Reproduce the data shown below exactly.

# Collected data
# # # # # # #

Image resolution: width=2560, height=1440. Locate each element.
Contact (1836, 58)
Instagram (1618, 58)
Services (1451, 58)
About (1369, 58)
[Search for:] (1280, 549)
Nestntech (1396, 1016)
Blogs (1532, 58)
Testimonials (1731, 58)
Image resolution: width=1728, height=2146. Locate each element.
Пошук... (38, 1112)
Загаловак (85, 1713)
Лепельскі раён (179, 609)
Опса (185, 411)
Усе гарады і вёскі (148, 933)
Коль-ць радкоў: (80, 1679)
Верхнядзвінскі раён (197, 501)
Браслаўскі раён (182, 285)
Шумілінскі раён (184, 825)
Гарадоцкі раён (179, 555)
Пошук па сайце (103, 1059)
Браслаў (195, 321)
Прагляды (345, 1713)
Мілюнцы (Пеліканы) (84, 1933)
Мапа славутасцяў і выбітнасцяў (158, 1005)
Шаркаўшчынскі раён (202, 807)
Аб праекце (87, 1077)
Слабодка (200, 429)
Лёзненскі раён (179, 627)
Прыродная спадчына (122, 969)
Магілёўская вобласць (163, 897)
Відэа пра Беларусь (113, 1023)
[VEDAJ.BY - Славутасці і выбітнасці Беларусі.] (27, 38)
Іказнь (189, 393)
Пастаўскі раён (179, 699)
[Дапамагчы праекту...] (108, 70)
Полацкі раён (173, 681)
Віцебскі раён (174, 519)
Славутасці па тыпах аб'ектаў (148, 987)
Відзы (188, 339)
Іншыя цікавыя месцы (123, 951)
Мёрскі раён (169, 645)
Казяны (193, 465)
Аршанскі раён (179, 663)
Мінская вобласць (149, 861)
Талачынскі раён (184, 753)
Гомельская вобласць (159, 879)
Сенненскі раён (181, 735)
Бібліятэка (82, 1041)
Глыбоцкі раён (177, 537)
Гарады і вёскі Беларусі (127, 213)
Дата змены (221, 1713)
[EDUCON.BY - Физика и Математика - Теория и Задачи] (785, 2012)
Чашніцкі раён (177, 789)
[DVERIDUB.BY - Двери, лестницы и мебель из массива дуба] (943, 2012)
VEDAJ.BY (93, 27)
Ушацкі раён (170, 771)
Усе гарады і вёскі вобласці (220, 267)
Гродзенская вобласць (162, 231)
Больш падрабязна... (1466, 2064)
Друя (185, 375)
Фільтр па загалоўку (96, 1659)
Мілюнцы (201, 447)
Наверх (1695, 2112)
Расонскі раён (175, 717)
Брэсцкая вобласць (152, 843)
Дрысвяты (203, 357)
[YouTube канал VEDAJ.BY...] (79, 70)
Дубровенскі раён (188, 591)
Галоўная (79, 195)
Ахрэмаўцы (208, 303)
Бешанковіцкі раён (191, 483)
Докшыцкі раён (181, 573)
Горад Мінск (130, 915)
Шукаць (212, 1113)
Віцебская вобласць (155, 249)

# # # # # # #

# Exercise answer
Image resolution: width=2560, height=1440. Locate each element.
Contact (1836, 58)
Instagram (1618, 58)
Services (1451, 58)
About (1369, 58)
[Search for:] (1280, 549)
Nestntech (1396, 1016)
Blogs (1532, 58)
Testimonials (1731, 58)
Image resolution: width=1728, height=2146. Locate each element.
Пошук... (38, 1112)
Загаловак (85, 1713)
Лепельскі раён (179, 609)
Опса (185, 411)
Усе гарады і вёскі (148, 933)
Коль-ць радкоў: (80, 1679)
Верхнядзвінскі раён (197, 501)
Браслаўскі раён (182, 285)
Шумілінскі раён (184, 825)
Гарадоцкі раён (179, 555)
Пошук па сайце (103, 1059)
Браслаў (195, 321)
Прагляды (345, 1713)
Мілюнцы (Пеліканы) (84, 1933)
Мапа славутасцяў і выбітнасцяў (158, 1005)
Шаркаўшчынскі раён (202, 807)
Аб праекце (87, 1077)
Слабодка (200, 429)
Лёзненскі раён (179, 627)
Прыродная спадчына (122, 969)
Магілёўская вобласць (163, 897)
Відэа пра Беларусь (113, 1023)
[VEDAJ.BY - Славутасці і выбітнасці Беларусі.] (27, 38)
Іказнь (189, 393)
Пастаўскі раён (179, 699)
[Дапамагчы праекту...] (108, 70)
Полацкі раён (173, 681)
Віцебскі раён (174, 519)
Славутасці па тыпах аб'ектаў (148, 987)
Відзы (188, 339)
Іншыя цікавыя месцы (123, 951)
Мёрскі раён (169, 645)
Казяны (193, 465)
Аршанскі раён (179, 663)
Мінская вобласць (149, 861)
Талачынскі раён (184, 753)
Гомельская вобласць (159, 879)
Сенненскі раён (181, 735)
Бібліятэка (82, 1041)
Глыбоцкі раён (177, 537)
Гарады і вёскі Беларусі (127, 213)
Дата змены (221, 1713)
[EDUCON.BY - Физика и Математика - Теория и Задачи] (785, 2012)
Чашніцкі раён (177, 789)
[DVERIDUB.BY - Двери, лестницы и мебель из массива дуба] (943, 2012)
VEDAJ.BY (93, 27)
Ушацкі раён (170, 771)
Усе гарады і вёскі вобласці (220, 267)
Гродзенская вобласць (162, 231)
Больш падрабязна... (1466, 2064)
Друя (185, 375)
Фільтр па загалоўку (96, 1659)
Мілюнцы (201, 447)
Наверх (1695, 2112)
Расонскі раён (175, 717)
Брэсцкая вобласць (152, 843)
Дрысвяты (203, 357)
[YouTube канал VEDAJ.BY...] (79, 70)
Дубровенскі раён (188, 591)
Галоўная (79, 195)
Ахрэмаўцы (208, 303)
Бешанковіцкі раён (191, 483)
Докшыцкі раён (181, 573)
Горад Мінск (130, 915)
Шукаць (212, 1113)
Віцебская вобласць (155, 249)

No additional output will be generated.